*What you should do:* Without any of the pictures, set down the data below exactly.

*Recorded information:*
□ □ □ □ □

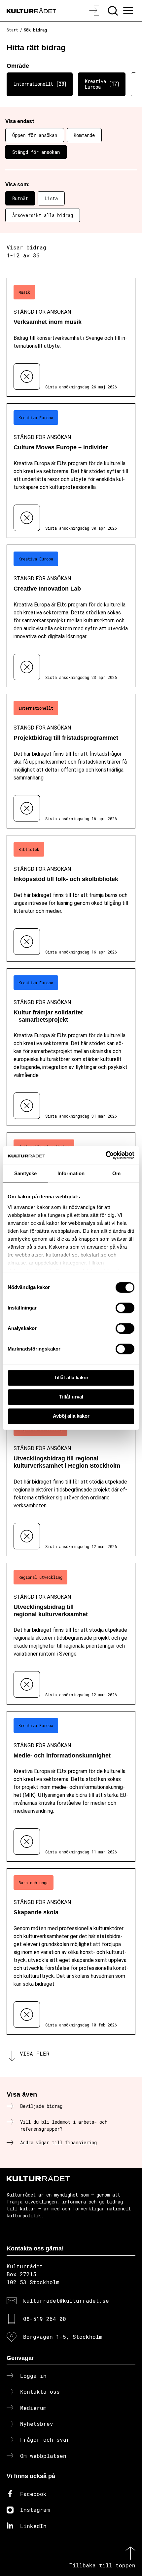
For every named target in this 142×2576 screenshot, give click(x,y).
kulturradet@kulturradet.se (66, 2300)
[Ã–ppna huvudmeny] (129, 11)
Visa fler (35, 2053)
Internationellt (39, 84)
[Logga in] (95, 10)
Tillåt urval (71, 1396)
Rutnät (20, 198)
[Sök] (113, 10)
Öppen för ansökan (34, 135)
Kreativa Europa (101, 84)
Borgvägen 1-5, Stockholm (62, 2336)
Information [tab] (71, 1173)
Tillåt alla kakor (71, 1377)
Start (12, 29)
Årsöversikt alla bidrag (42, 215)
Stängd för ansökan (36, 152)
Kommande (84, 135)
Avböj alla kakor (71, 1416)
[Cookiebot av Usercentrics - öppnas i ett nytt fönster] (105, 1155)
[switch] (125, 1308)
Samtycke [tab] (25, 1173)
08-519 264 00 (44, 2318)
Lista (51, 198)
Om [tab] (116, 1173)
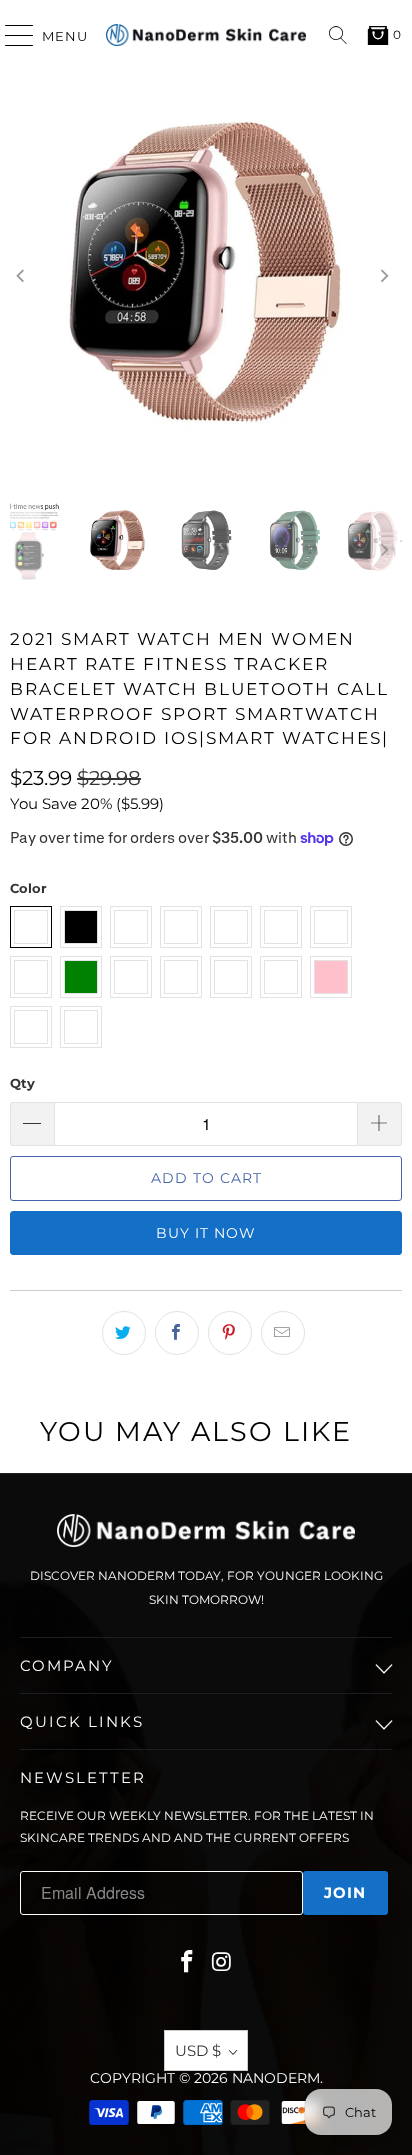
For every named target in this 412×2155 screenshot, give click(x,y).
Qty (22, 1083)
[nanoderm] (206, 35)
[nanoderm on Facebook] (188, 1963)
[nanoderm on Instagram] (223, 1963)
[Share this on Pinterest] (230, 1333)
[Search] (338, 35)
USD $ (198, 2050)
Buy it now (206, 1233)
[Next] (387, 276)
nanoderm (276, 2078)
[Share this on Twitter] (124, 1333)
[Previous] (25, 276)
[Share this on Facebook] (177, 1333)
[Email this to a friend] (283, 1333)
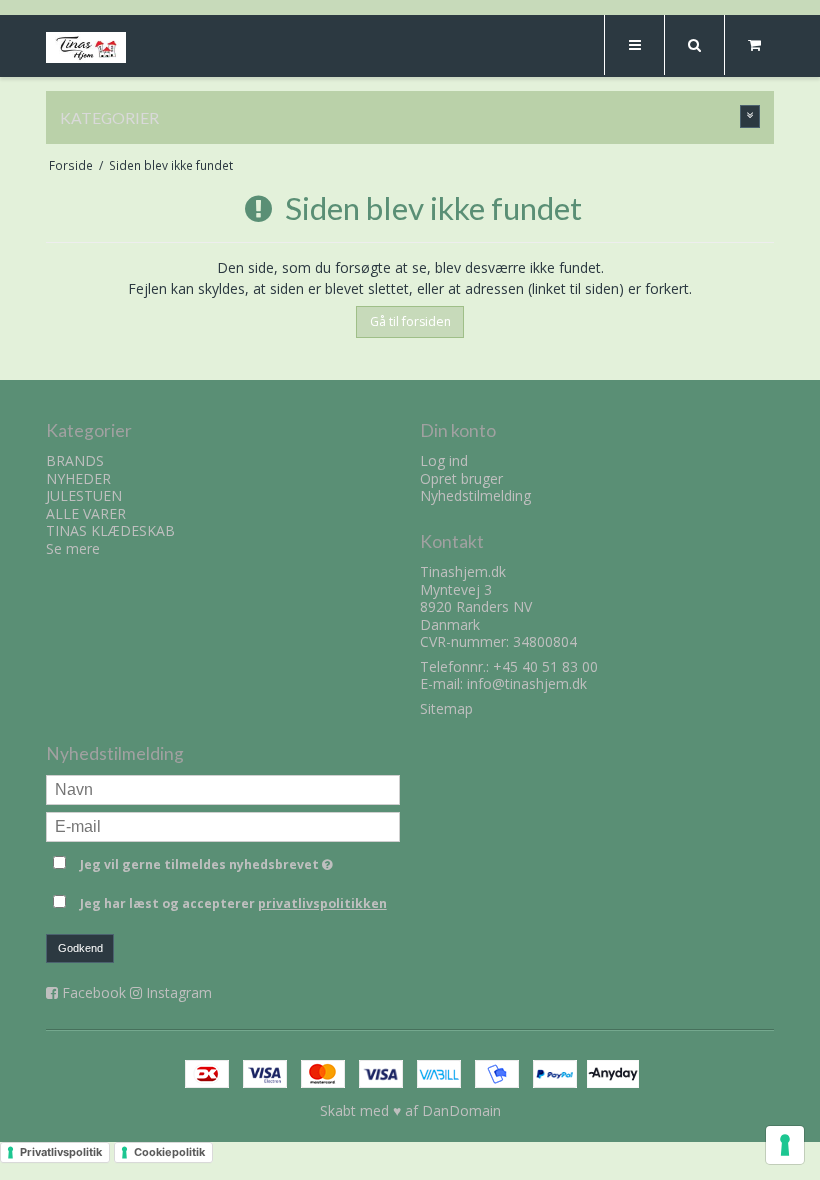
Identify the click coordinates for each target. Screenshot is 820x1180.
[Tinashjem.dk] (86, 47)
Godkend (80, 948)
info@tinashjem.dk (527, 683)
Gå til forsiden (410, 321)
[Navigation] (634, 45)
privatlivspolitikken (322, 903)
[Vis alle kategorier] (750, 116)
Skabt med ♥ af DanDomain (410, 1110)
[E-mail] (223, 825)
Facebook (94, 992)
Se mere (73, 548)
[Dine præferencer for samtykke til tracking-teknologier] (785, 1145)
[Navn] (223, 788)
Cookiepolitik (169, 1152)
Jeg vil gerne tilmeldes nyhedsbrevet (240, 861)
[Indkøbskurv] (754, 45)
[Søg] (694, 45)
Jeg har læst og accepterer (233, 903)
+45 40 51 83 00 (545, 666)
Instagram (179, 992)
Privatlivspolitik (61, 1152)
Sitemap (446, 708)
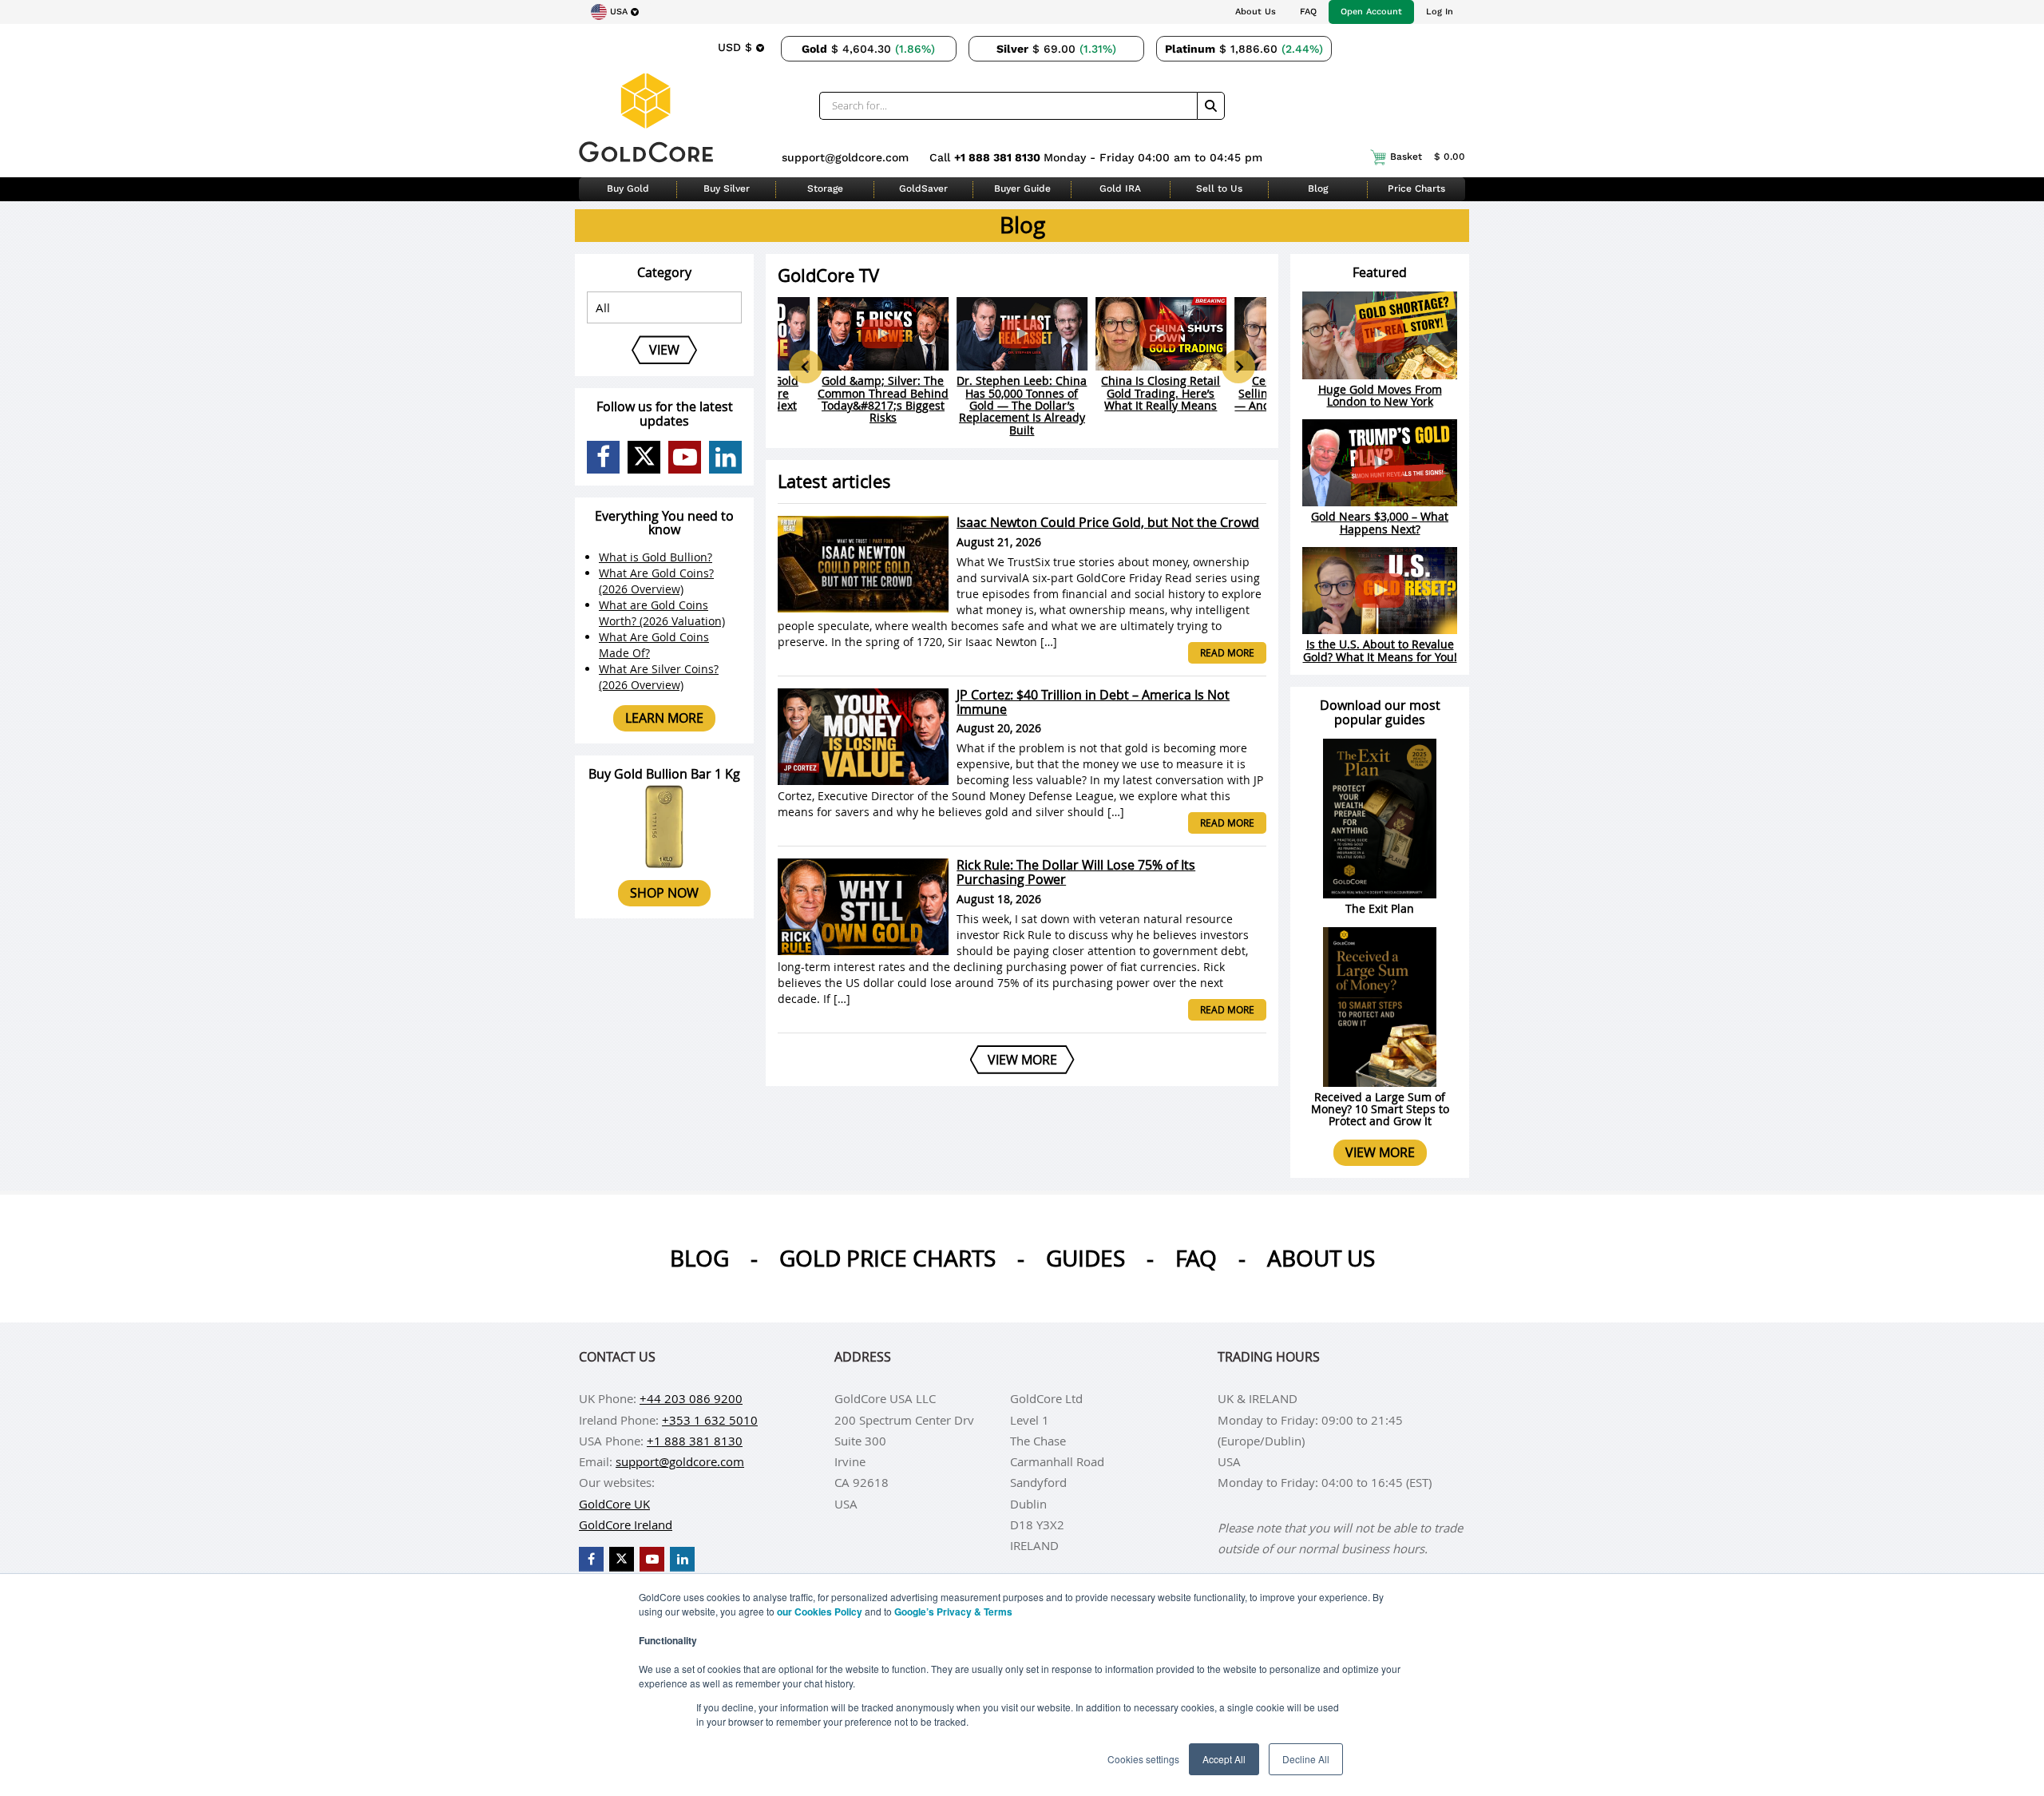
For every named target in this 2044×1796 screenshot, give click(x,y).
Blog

□ □ □ □ □

*Output of the task:*
For every named target in this 142×2576 screenshot, give click(x,y).
kulturradet@kulturradet.se (66, 2300)
[Ã–ppna huvudmeny] (129, 11)
Visa fler (35, 2053)
Internationellt (39, 84)
[Logga in] (95, 10)
Tillåt urval (71, 1396)
Rutnät (20, 198)
[Sök] (113, 10)
Öppen för ansökan (34, 135)
Kreativa Europa (101, 84)
Borgvägen 1-5, Stockholm (62, 2336)
Information [tab] (71, 1173)
Tillåt alla kakor (71, 1377)
Start (12, 29)
Årsöversikt alla bidrag (42, 215)
Stängd för ansökan (36, 152)
Kommande (84, 135)
Avböj alla kakor (71, 1416)
[Cookiebot av Usercentrics - öppnas i ett nytt fönster] (105, 1155)
[switch] (125, 1308)
Samtycke [tab] (25, 1173)
08-519 264 00 (44, 2318)
Lista (51, 198)
Om [tab] (116, 1173)
For every named target in this 412×2155 screenshot, give click(x,y).
Qty (22, 1083)
[nanoderm] (206, 35)
[nanoderm on Facebook] (188, 1963)
[nanoderm on Instagram] (223, 1963)
[Share this on Pinterest] (230, 1333)
[Search] (338, 35)
USD $ (198, 2050)
Buy it now (206, 1233)
[Next] (387, 276)
nanoderm (276, 2078)
[Share this on Twitter] (124, 1333)
[Previous] (25, 276)
[Share this on Facebook] (177, 1333)
[Email this to a friend] (283, 1333)
Identify the click coordinates for each target. Screenshot is 820x1180.
[Tinashjem.dk] (86, 47)
Godkend (80, 948)
info@tinashjem.dk (527, 683)
Gå til forsiden (410, 321)
[Navigation] (634, 45)
privatlivspolitikken (322, 903)
[Vis alle kategorier] (750, 116)
Skabt med ♥ af DanDomain (410, 1110)
[E-mail] (223, 825)
Facebook (94, 992)
Se mere (73, 548)
[Dine præferencer for samtykke til tracking-teknologier] (785, 1145)
[Navn] (223, 788)
Cookiepolitik (169, 1152)
Jeg vil gerne tilmeldes nyhedsbrevet (240, 861)
[Indkøbskurv] (754, 45)
[Søg] (694, 45)
Jeg har læst og accepterer (233, 903)
+45 40 51 83 00 (545, 666)
Instagram (179, 992)
Privatlivspolitik (61, 1152)
Sitemap (446, 708)
For every named target in this 2044×1796 screenshot, give click(x,y).
Blog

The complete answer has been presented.